Counsel should try to speak to the officer or social worker and get some idea about allegations being made about you and the plans the authorities have for you and your children -Following the attendance of a social worker children may be removed  from your care in which case they are taken from your premises to foster care or perhaps placed temporarily with family. If the children are subject to less disruptive measures, the children may be permitted to stay in the home under certain conditions, sent to relatives or there may be no further action because the allegations are not supportable. In the latter situation, it may take time for the Ministry to formulae a position but it does happen that that matters are resolved the day they arise.

If it is an emergent situation (police are there with the social worker, for example) and the children are removed and there is no time to get legal advice, make sure you ask where the children are going to be taken, when you can see them and if they can go to relatives right away rather than any kind of interim placement.

DO NOT GET INTO A BATTLE with the authorities. It is difficult to be calm under those circumstances but the rational approach will always bear fruit in the long run. The Director has ALL the power. The smart way to deal with the power imbalance is to get strength by information: Make sure that you are told what the reasons for the attendance by the authorities are, what the reason for the removal is and then begin to systematically disassemble the allegations by accumulating evidence.

(1) LEAST DISPRUPTIVE MEASURES.

“Least Disruptive Measures” is a term from the Act that refer to a situation where the Ministry is involved but the children are not formally removed from your care. This may take a number of configurations but like removal, the social worker has the power to monitor you and your parenting and require you to fulfil various obligations on pain of removal. There is no court proceeding. Matters are dealt with out of court.

2) REMOVAL

If the Director is apprehending your children, they will be physically removed from your care and you will be served with court papers for an appearance in court for a presentation no later than 7 days after the date of removal.

You must be notified for the reasons of removal.
It is very unusual that you will not be able to see your children after a removal from your care. At the very minimum you should be able to see your children in a supervised environment.
REMEMBER that your goal is to have your children returned. As unsavoury as it may be, if you cooperate (within limits of course which is why we have courts and why I am a litigator) you may achieve earlier success.

I do believe in making sure that the Ministry and their counsel do not take advantage of the power so amply conferred on the Director by the Act. If the Director will not let you see your children, then we take the Director to court. If the Director won’t reasonably return your children then we take them to trial. If the Director behaves unreasonably then we call them on it before a judge.

You need to be aware that it may take months to get a trial date and that a mediated resolution my be the most efficient, least expensive and least stressful of your options.

Happily, the Ministry is agreeing to more and more mediation referrals.

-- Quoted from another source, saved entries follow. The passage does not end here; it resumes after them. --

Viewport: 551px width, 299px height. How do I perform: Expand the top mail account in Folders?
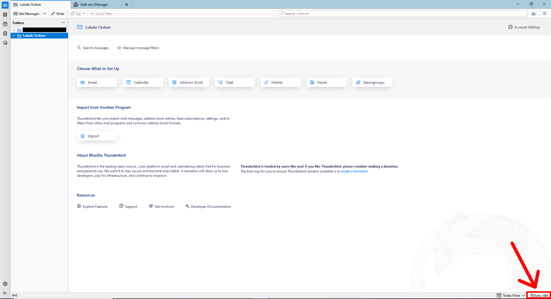[x=14, y=30]

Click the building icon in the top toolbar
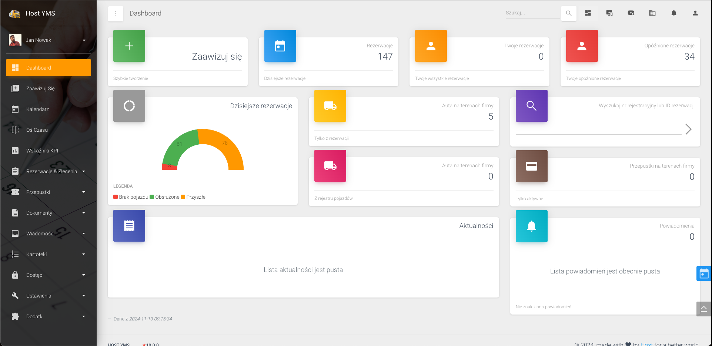(652, 13)
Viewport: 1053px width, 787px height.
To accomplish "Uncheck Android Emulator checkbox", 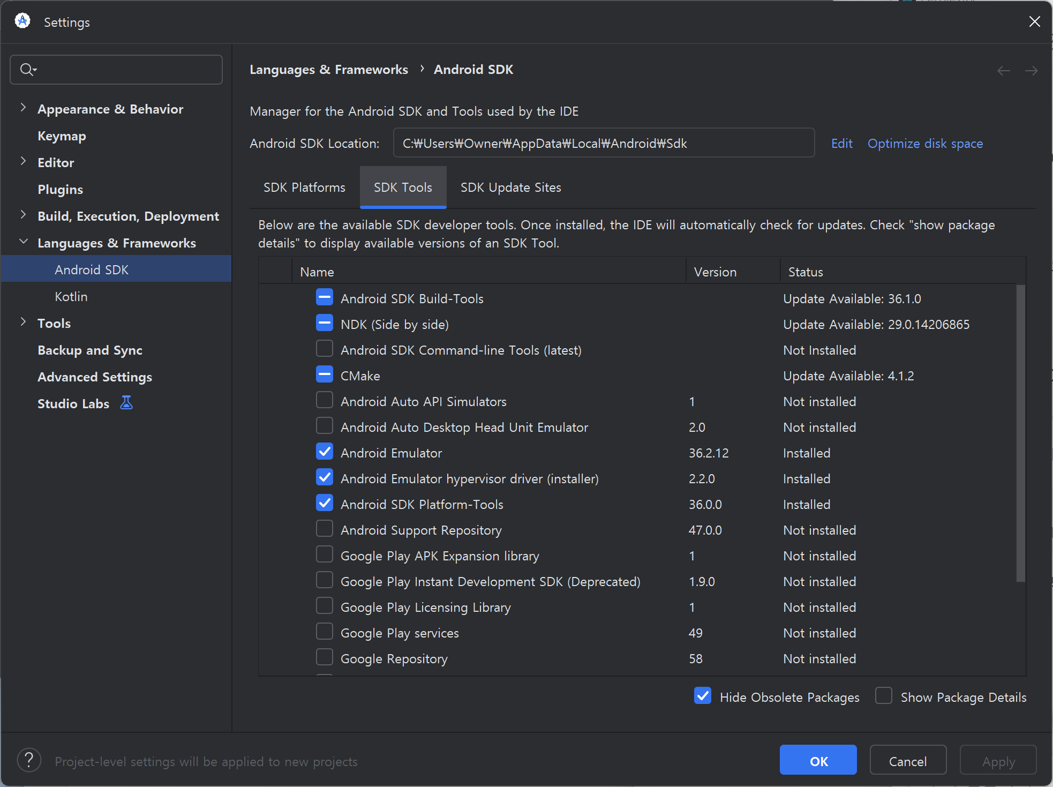I will [x=325, y=452].
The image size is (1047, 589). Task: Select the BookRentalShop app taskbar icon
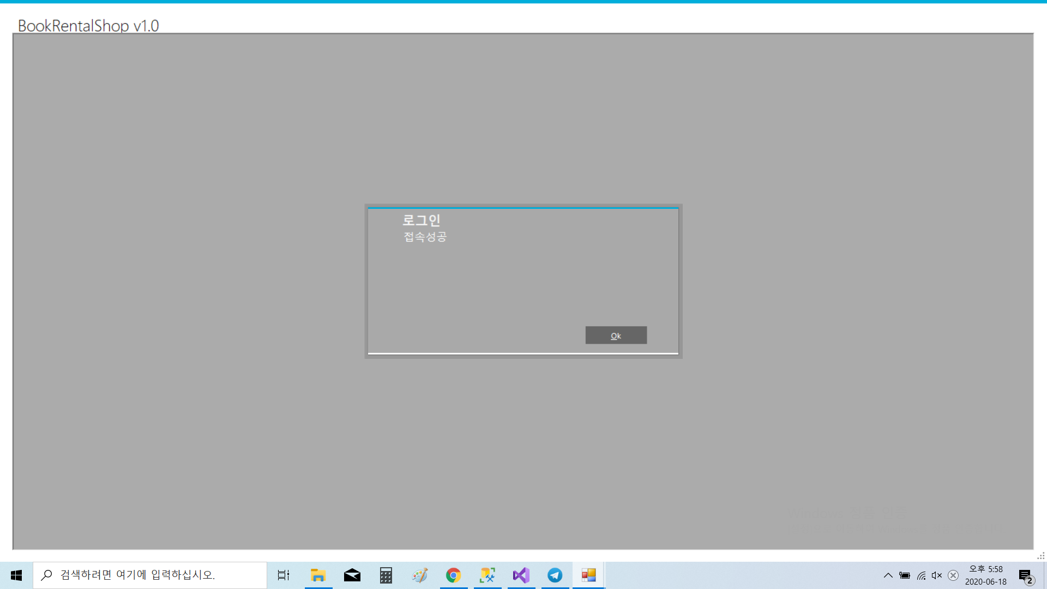(588, 575)
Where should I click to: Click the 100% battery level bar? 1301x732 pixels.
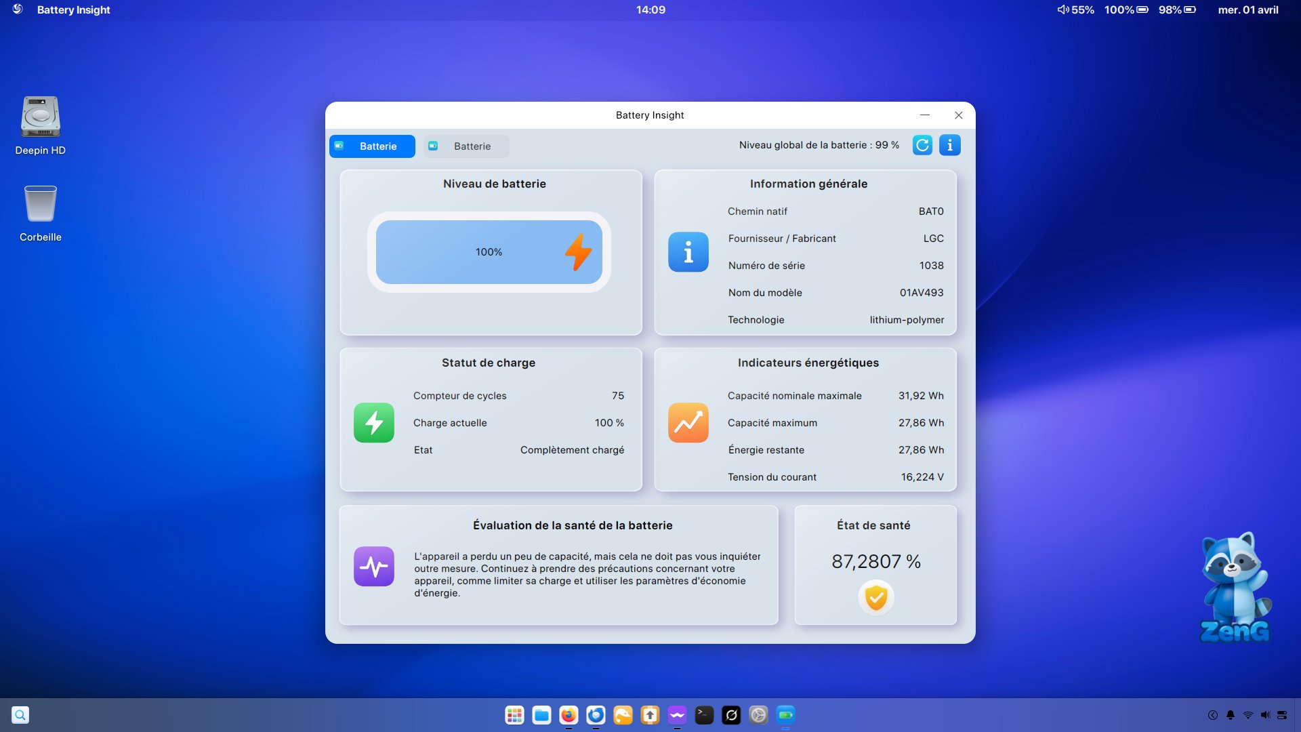point(489,252)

I have recently had some excellent file resolutions using this method.

The Director generally asks that the parent(s) of a removed child take courses or counselling or undergo an assessment of some kind. Do not baulk at this right away.  While, very often, the starting requirements are far too onerous, we can sort that out in due course. It would be unwise if the first thing out of your mouth is “no way” (even if totally justified). It is better to say that you’ll think about it, talk to your lawyer or offer some intelligent and clever alternative.

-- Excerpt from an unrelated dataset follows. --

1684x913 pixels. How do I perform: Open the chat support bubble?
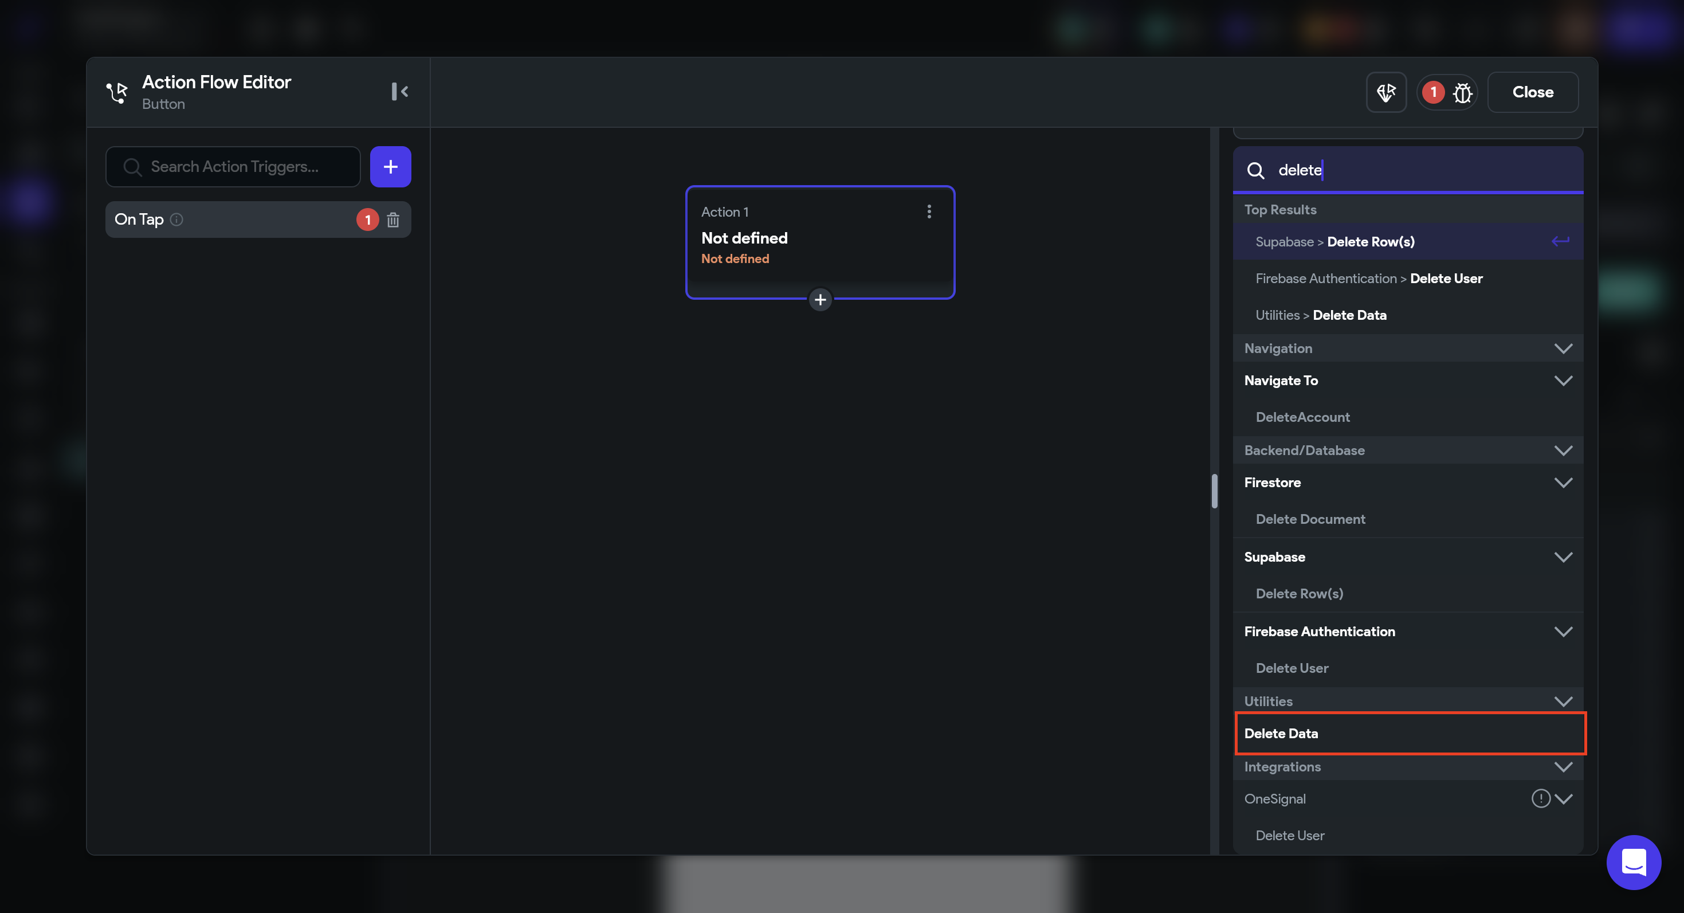(1633, 862)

I can say that my experience of over 20 years of practice in this area is that speedier, more satisfactory and healthier outcomes are achieved by an attitude of neutrality if not various degrees of cooperation by the client. It does not mean that you have to do everything the social worker says but that you need to engage in impression management and remain in control as much as possible and at all times. That’s where a lawyer comes in handy to run interference.

There may well be demands that you will want to resist because you feel that they are unwarranted or should be vetted by the court. A psychological assessment is a example of such a demand. Health or drug tests may be another. Extended supervised access is another. In those cases, the matter has to proceed to a hearing if the Director won’t back down.

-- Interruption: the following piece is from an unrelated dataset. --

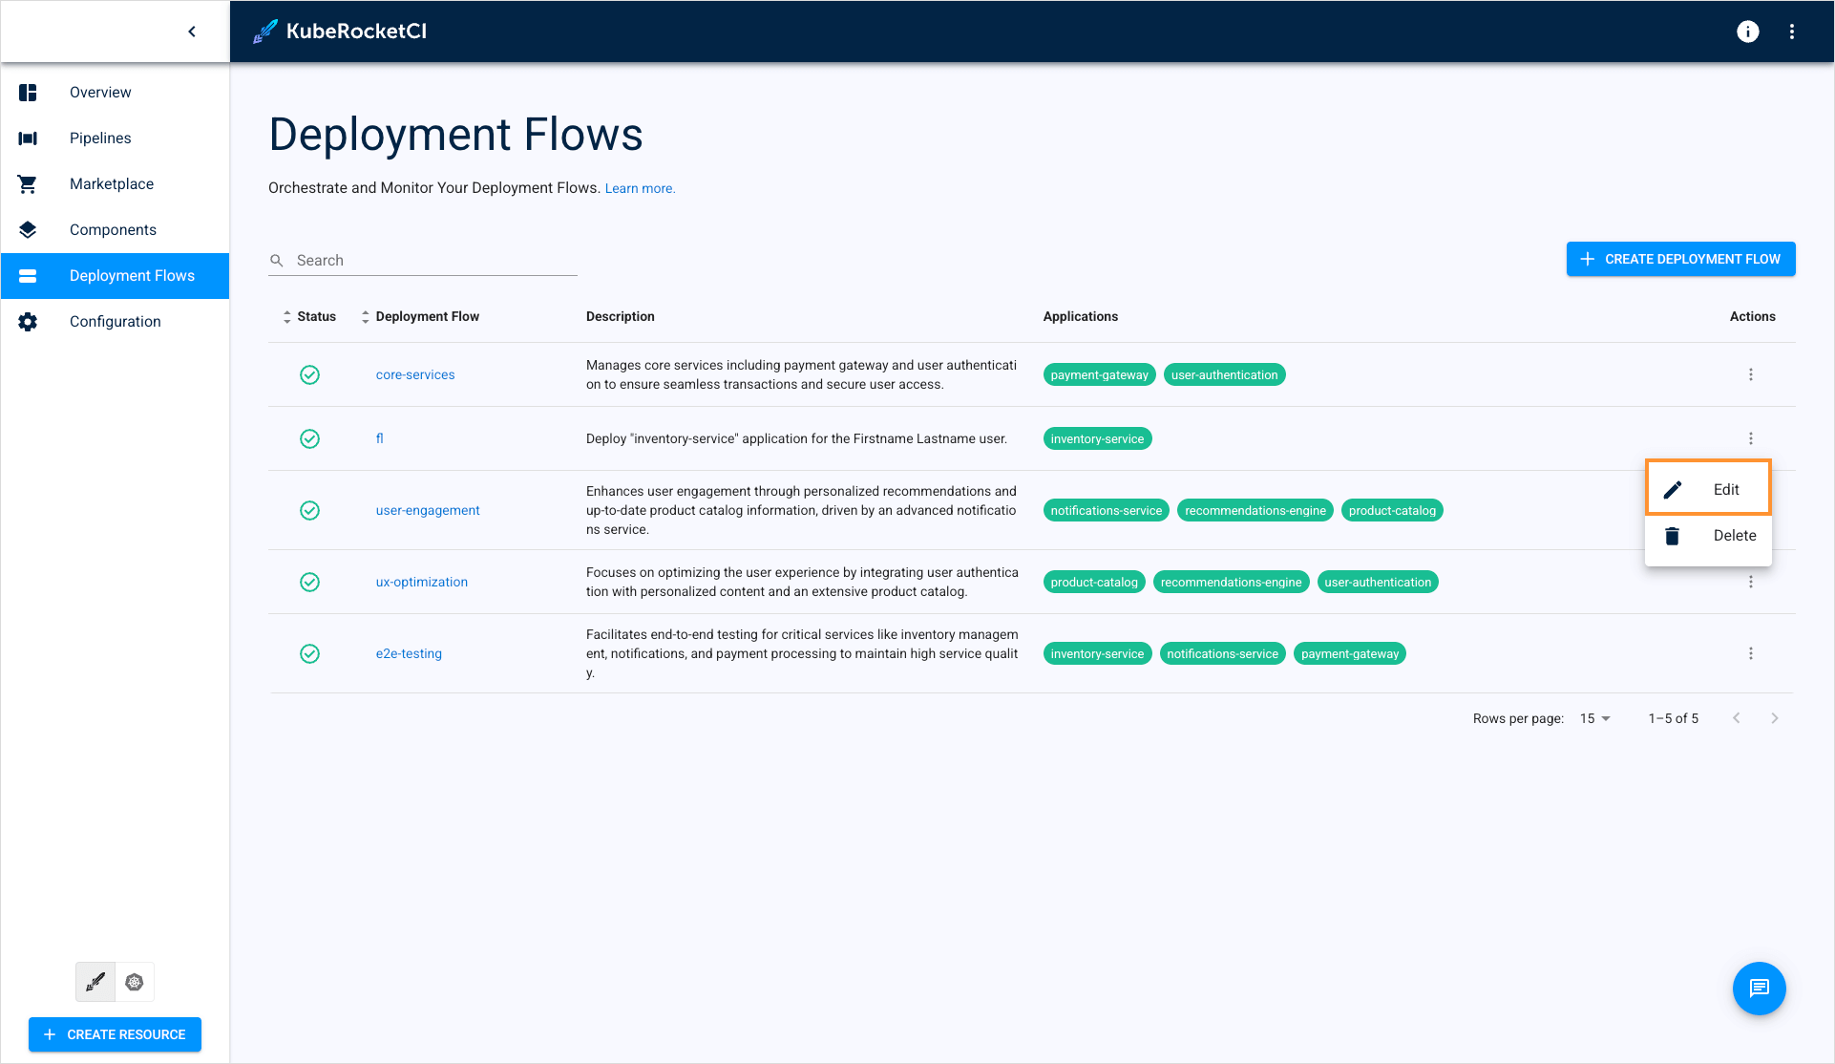Click the next page pagination arrow

click(1775, 717)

Having a lawyer means that the lawyer can be the one to raise the unpopular issues, not you.

It is frequently forgotten the the Ministry of Children and Family Development provides family and children’s services that my help your family. Some examples are respite care, funding referrals, transportation financial assistance and so on. It may be that some help from your government may help you to manage and thus go  a long way to calming the Director’s concerns. If you find yourself involved with the Director, do not be afraid to ask about services.

Above all, don’t despair. Children are our most precious resource as a society and there is light at the end of the tunnel.